What patients should know
- The implications of being a diabetic,
- four procedures (insulin administration, home blood glucose testing, urine acetone testing, and glucagon administration),
- the prevention, early identification and first aid management of the diabetes-related emergencies hypoglycemia and ketoacidosis,
- meal planning, and
- record keeping and insulin dose adjustments.
The dangers of secrecy
Secrecy must be discouraged as it can prove to be dangerous for various reasons. When the condition is kept hidden, the child will not have the freedom to eat, to test blood or to inject insulin when required. Further, if the child suddenly develops hypoglycaemia, the teachers and friends will not be in a position to help. Diabetic children must carry a diabetic identification card on their person so that they receive appropriate treatment if they develop a seizure or aberrant behaviour due to hypoglycaemia in public places. Secrecy in marriage can also be dangerous and detrimental to marital harmony. Many of our patients have found very good life partners despite disclosing in advance that they suffer from insulin-dependent diabetes.
Marriage and reproduction
Juvenile diabetics can marry and lead successful married lives. The risk of the offspring developing diabetes is small: two per cent if the mother is a diabetic, six per cent if the father is the patient, and 30 per cent if both parents are juvenile diabetics. A diabetic woman will need to control her blood sugars very well even before conception to reduce the possibility of congenital malformations in her offspring. Tight control throughout pregnancy is a must so that the neonate is spared the possibility of birth trauma, respiratory distress syndrome or metabolic problems particularly hypoglycaemia, hypocalcemia, polycythemia and hyperbilirubinemia.
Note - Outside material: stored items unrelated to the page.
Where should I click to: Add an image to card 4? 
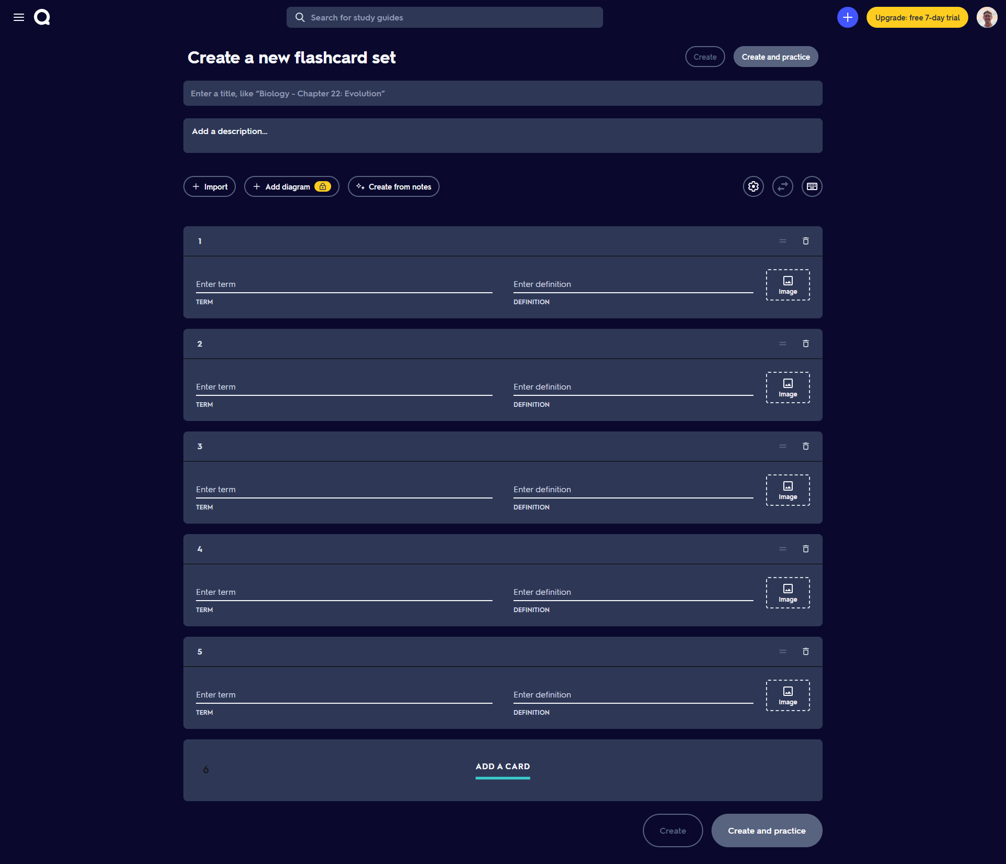(788, 593)
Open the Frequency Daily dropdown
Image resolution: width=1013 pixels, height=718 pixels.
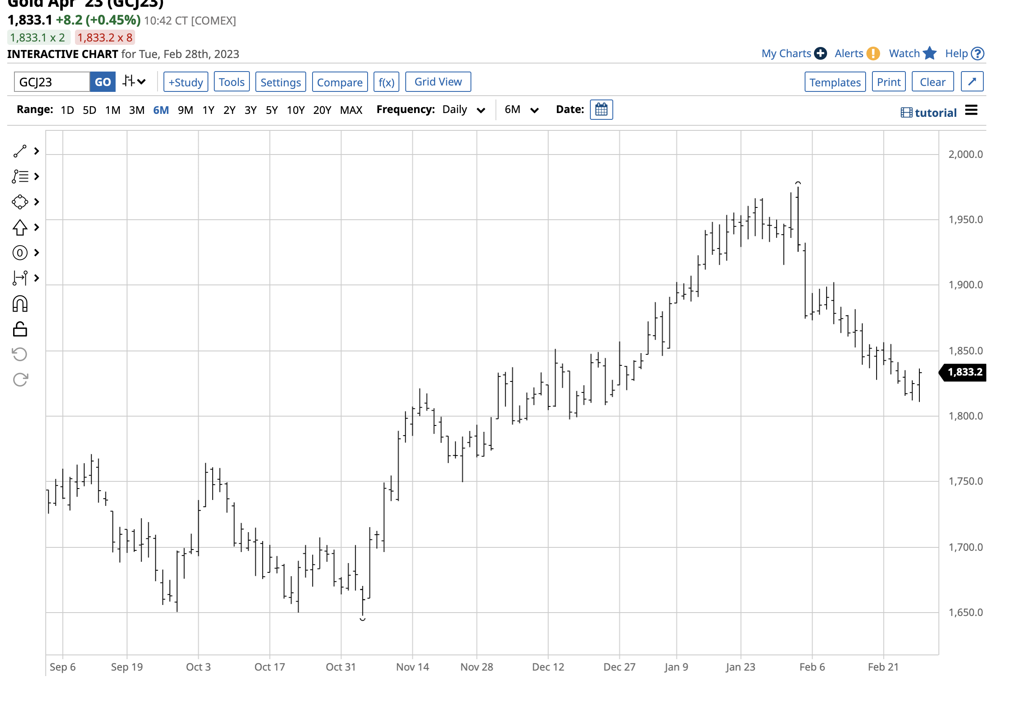463,110
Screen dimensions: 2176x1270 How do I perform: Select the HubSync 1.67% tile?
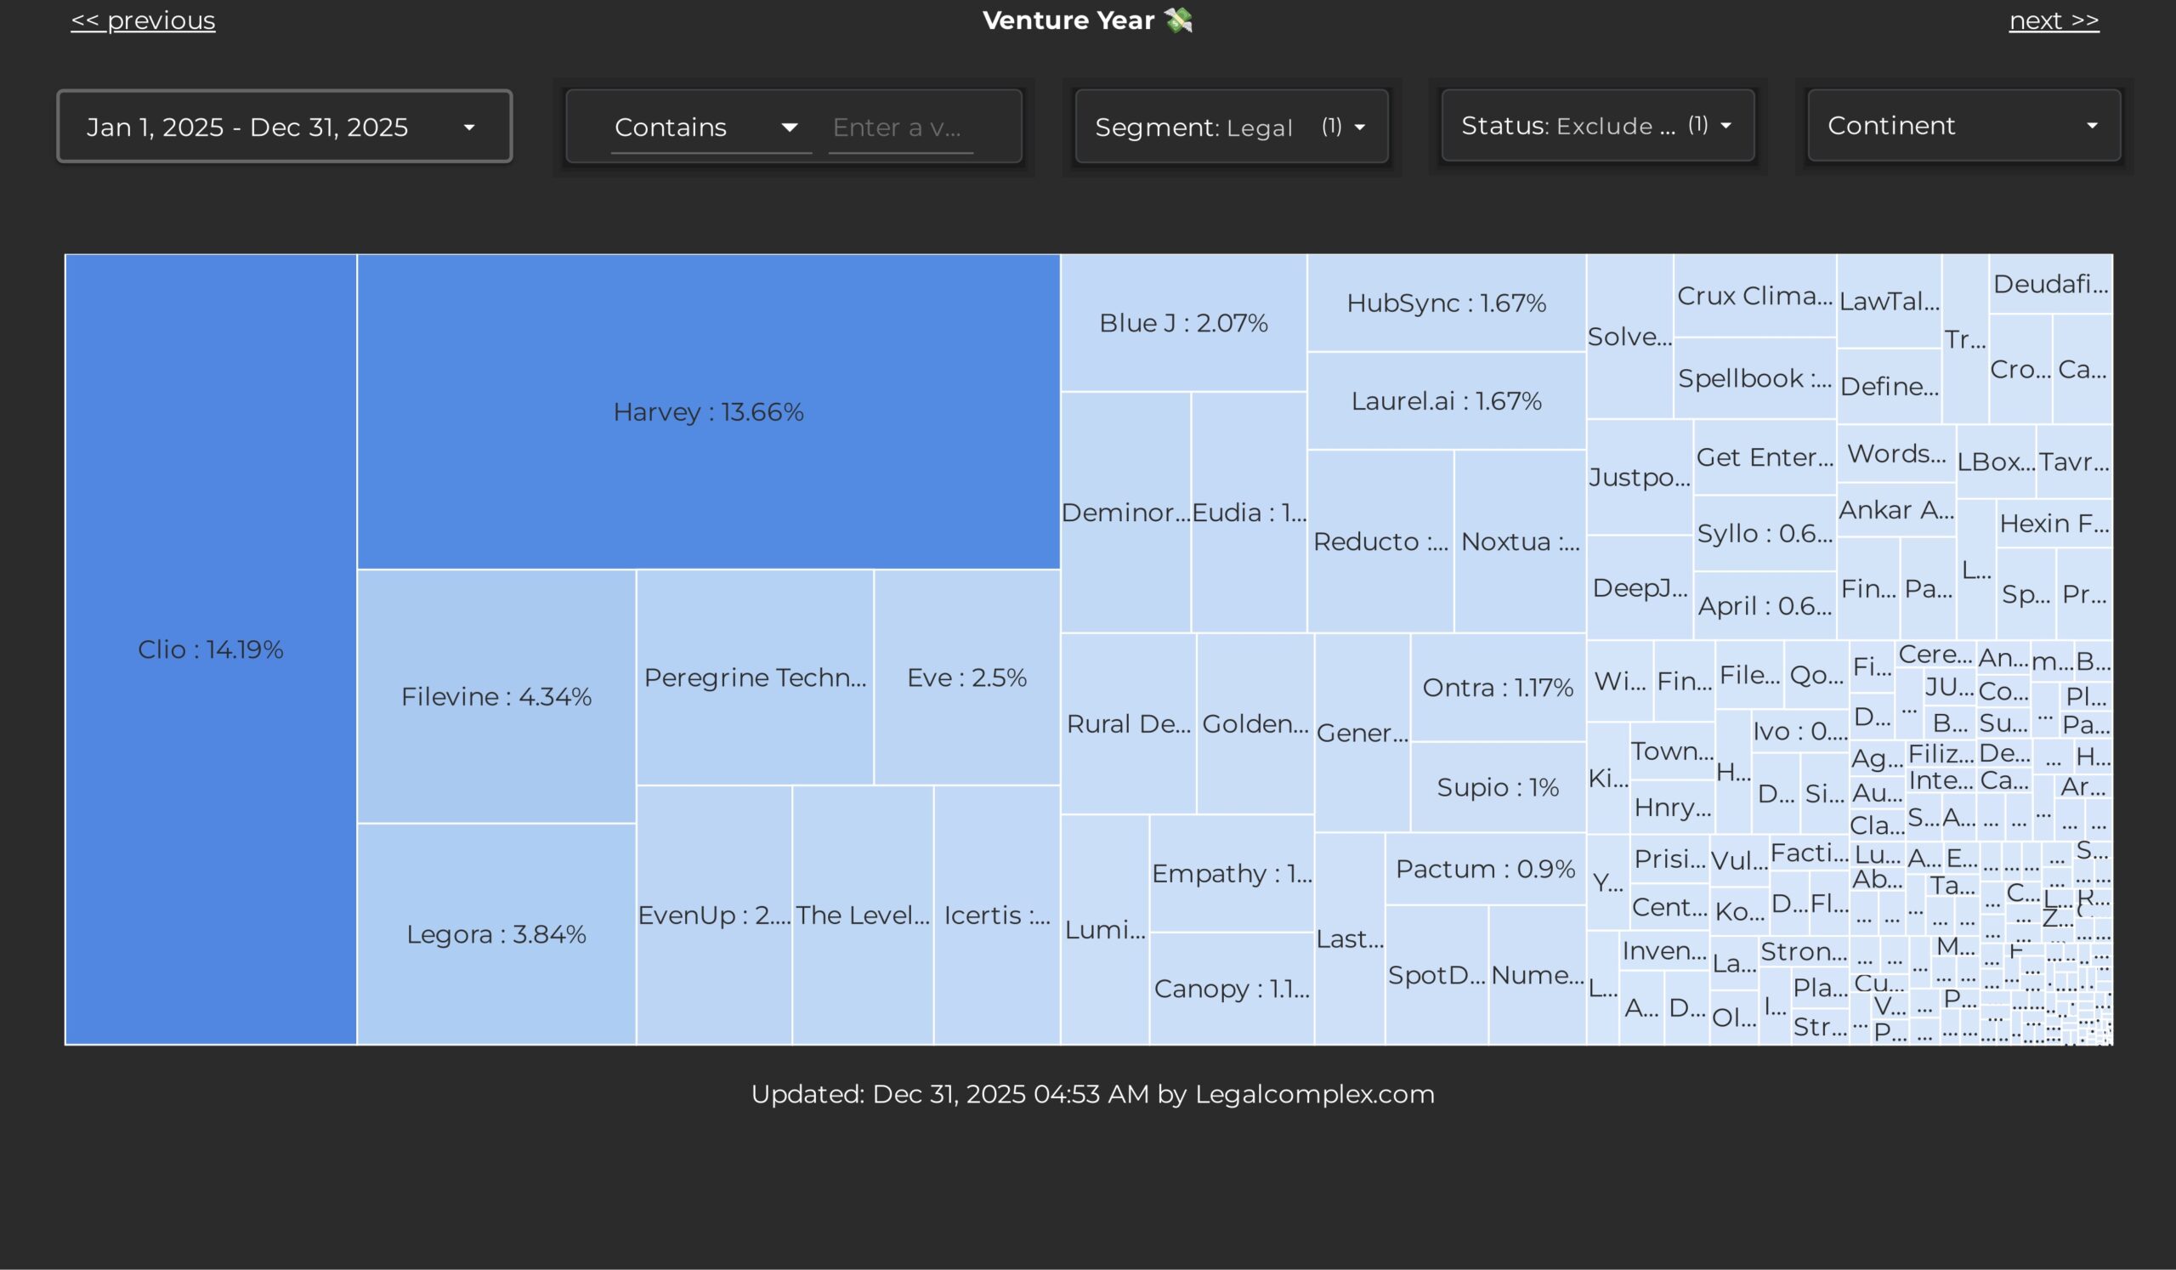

For family members of diabetic children, certain tests (including HLA typing, islet cell antibodies, insulin auto antibodies, anti-GAD antibodies, and first phase insulin release on intravenous glucose tolerance test) can serve as a guide to the subsequent development of diabetes. However, these tests are not fool-proof. Further, since there is no proven measure to prevent the development of diabetes, these tests are best avoided except in a research setting, as they would only add to the level of stress without any positive gain.